++++ INFORMATION PROVIDED ++++

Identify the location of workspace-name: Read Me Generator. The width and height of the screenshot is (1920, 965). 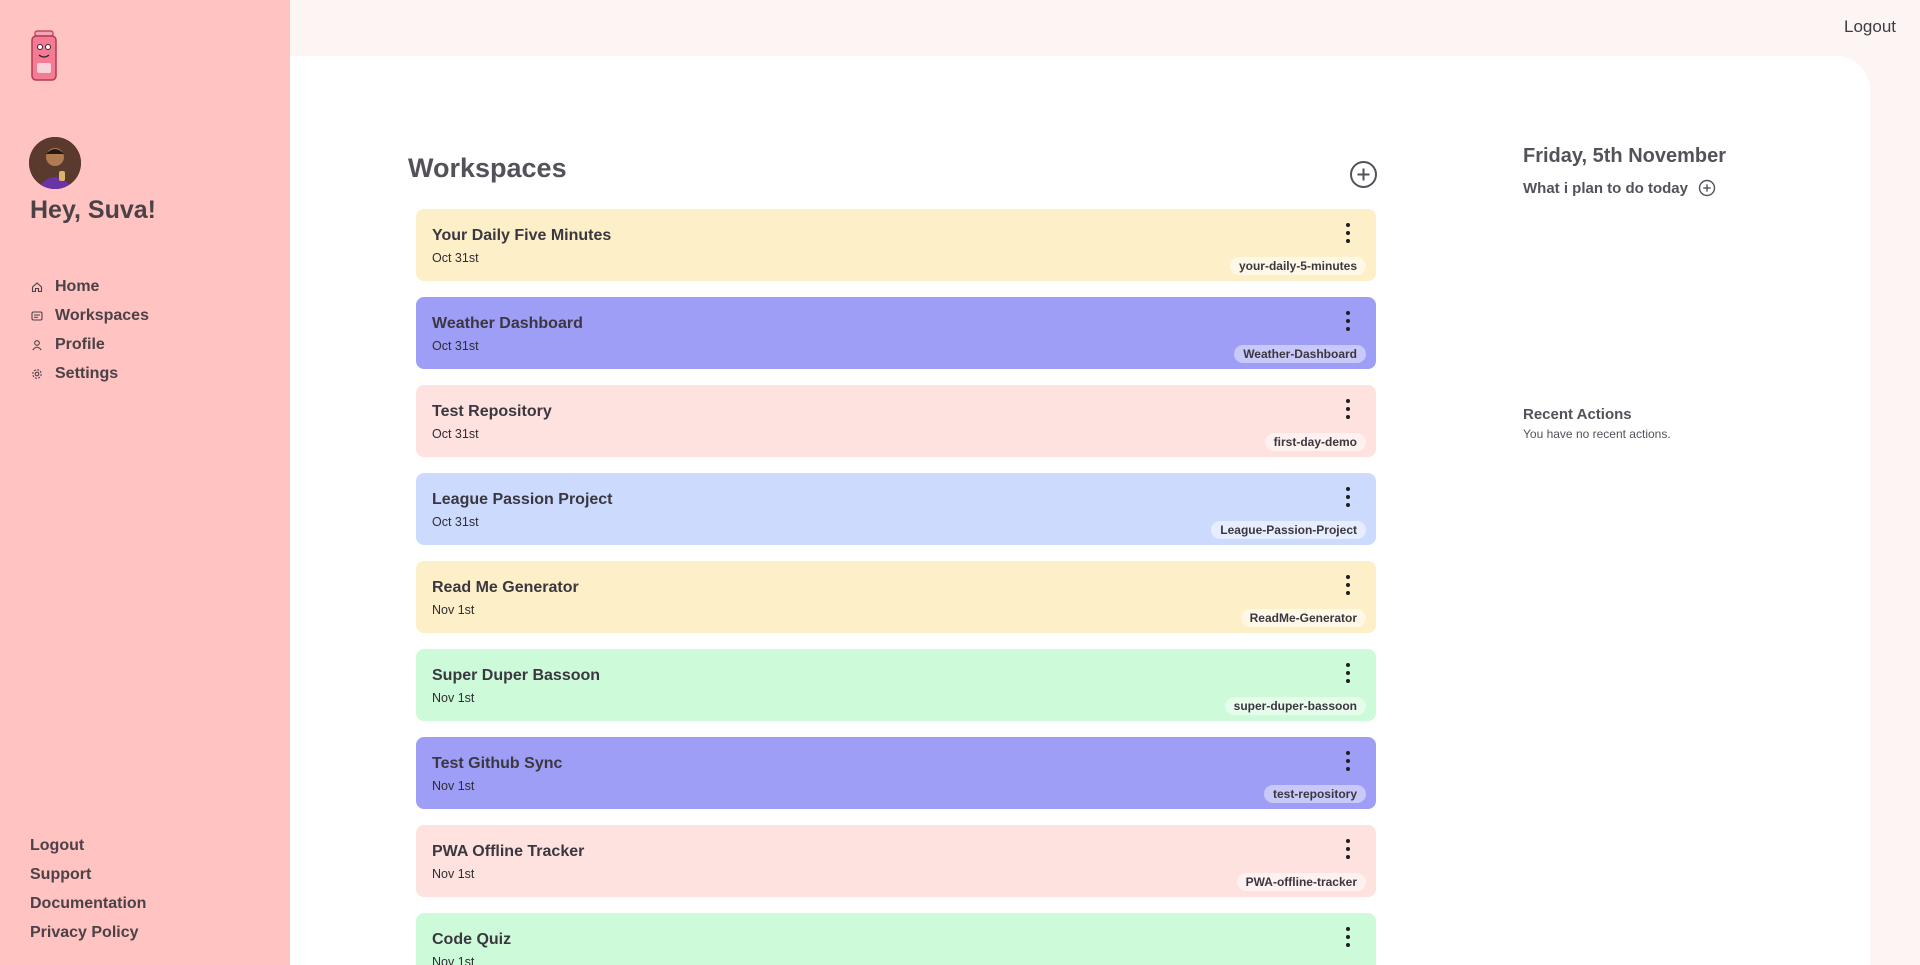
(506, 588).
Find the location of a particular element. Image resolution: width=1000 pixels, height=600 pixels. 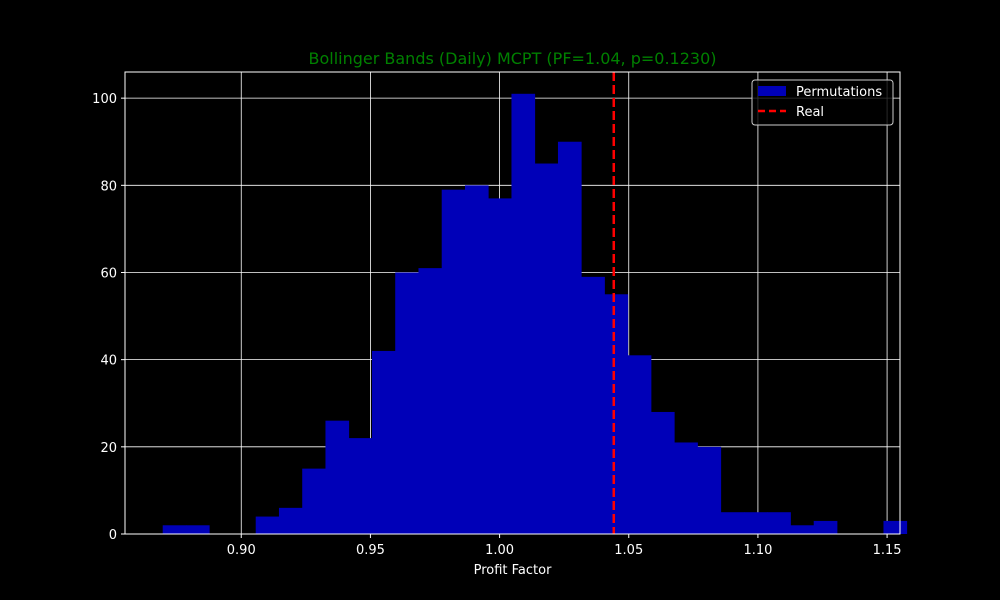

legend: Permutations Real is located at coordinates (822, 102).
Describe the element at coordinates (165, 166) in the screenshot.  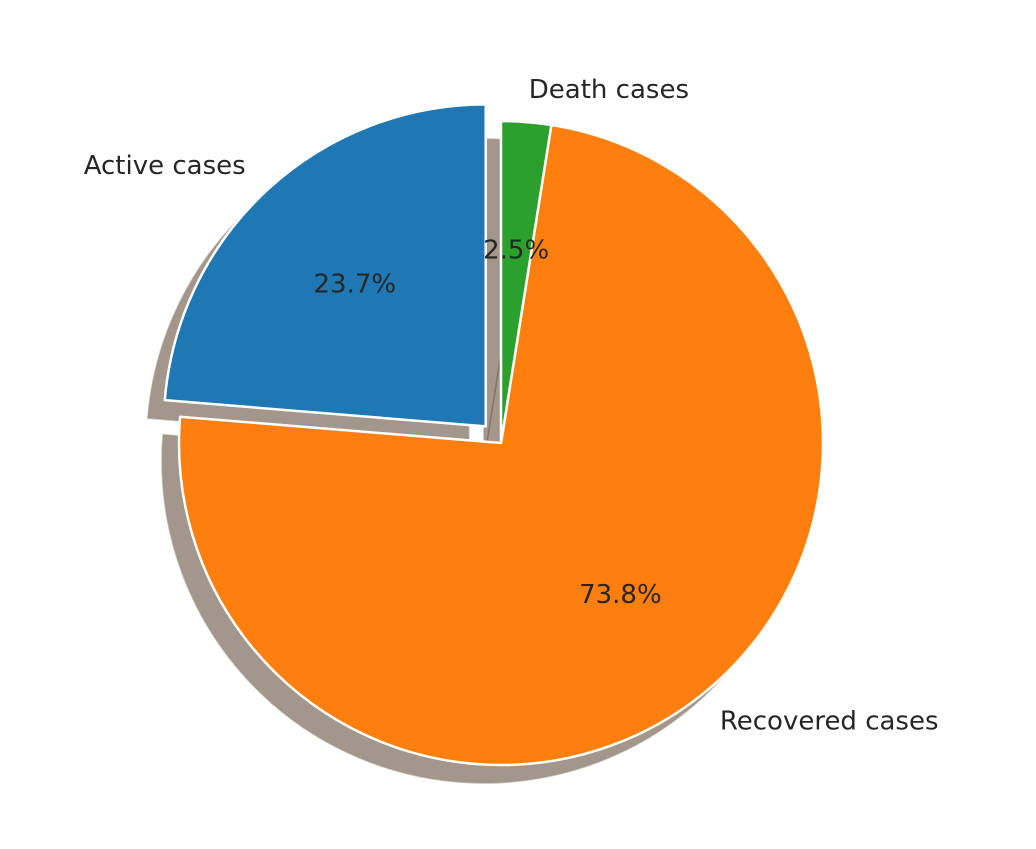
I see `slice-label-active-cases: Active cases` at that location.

++++
++++ INFORMATION PROVIDED ++++

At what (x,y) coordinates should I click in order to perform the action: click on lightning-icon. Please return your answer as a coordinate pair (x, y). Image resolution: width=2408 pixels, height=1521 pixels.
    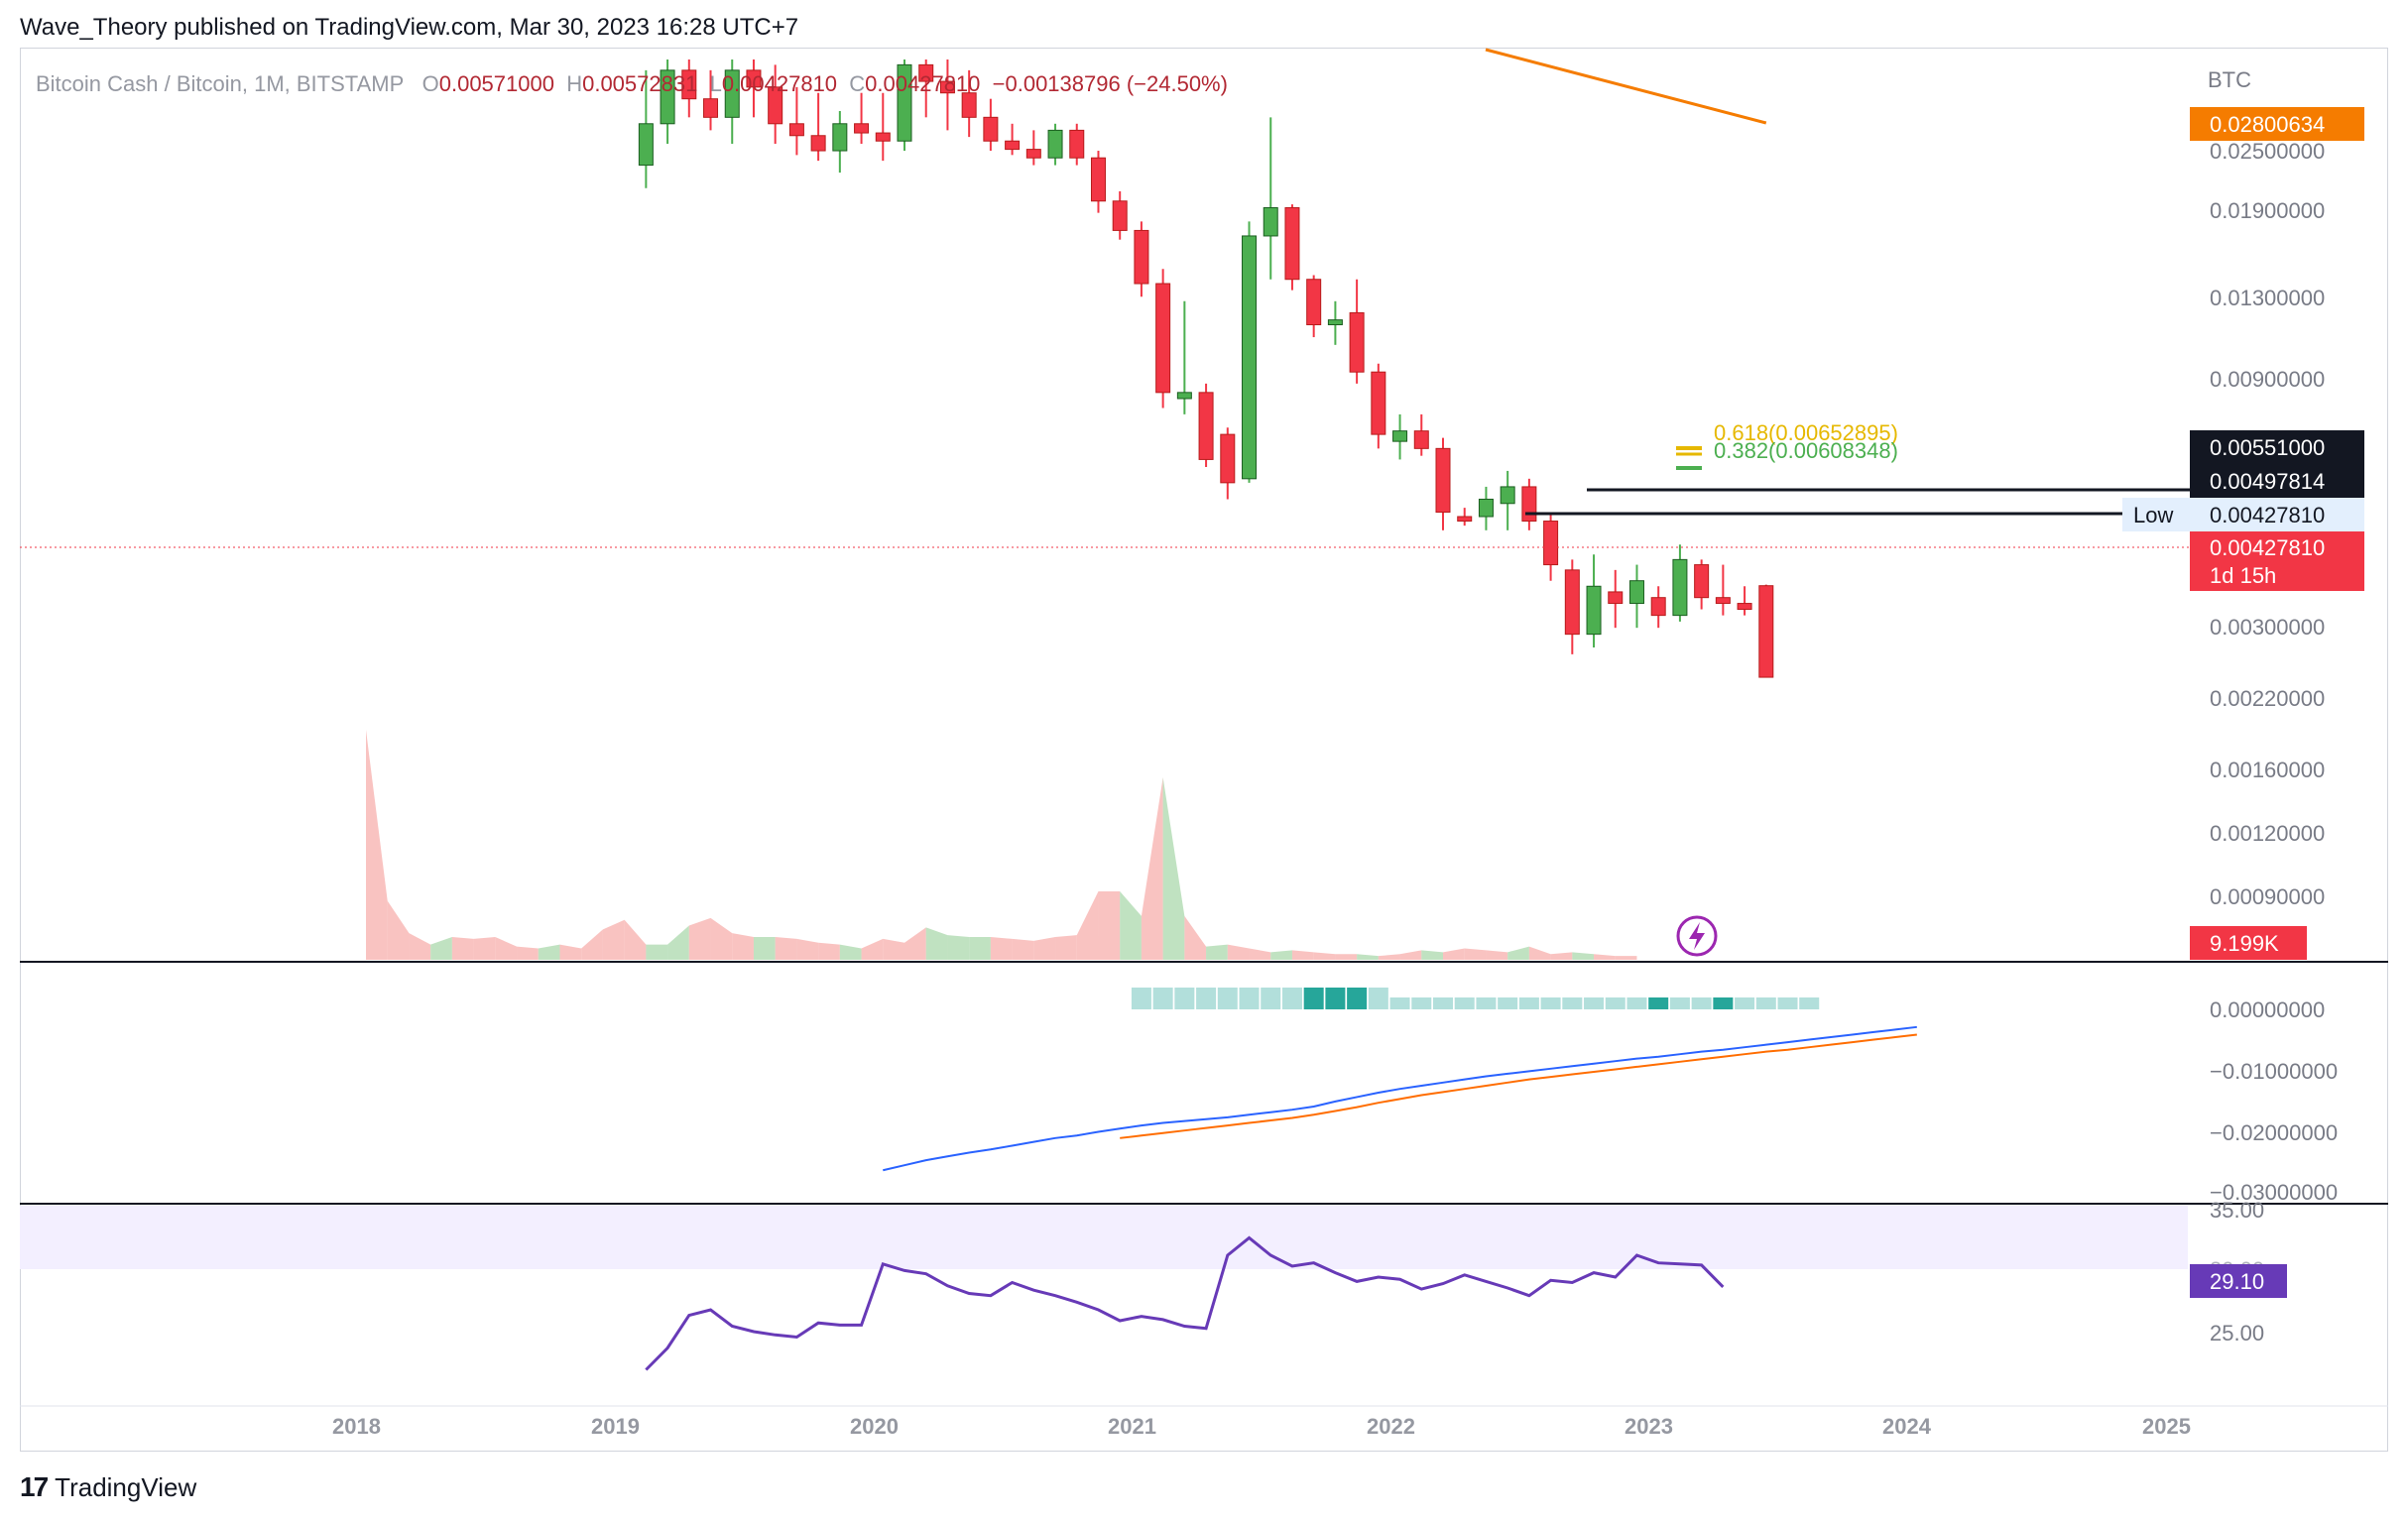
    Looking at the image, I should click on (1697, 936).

++++
++++ INFORMATION PROVIDED ++++

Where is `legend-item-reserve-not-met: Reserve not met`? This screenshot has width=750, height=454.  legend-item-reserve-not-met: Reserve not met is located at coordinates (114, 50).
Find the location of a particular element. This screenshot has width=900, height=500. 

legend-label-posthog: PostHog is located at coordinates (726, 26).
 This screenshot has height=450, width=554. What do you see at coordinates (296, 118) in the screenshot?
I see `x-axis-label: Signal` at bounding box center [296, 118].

++++

ASSIGNMENT
Please recast the items from the line with "At what (x,y)" to the line with "Looking at the" as a Markdown table with the columns Row and Line, giving each non-blank line its own numbered row. Leave the pictures out.

RESPONSE TO THIS TASK
| Row | Line |
|---|---|
| 1 | At what (x,y) coordinates should I click in order to perform the action: click on lightning-icon. Please return your answer as a coordinate pair (x, y). Image resolution: width=2408 pixels, height=1521 pixels. |
| 2 |     Looking at the image, I should click on (1697, 936). |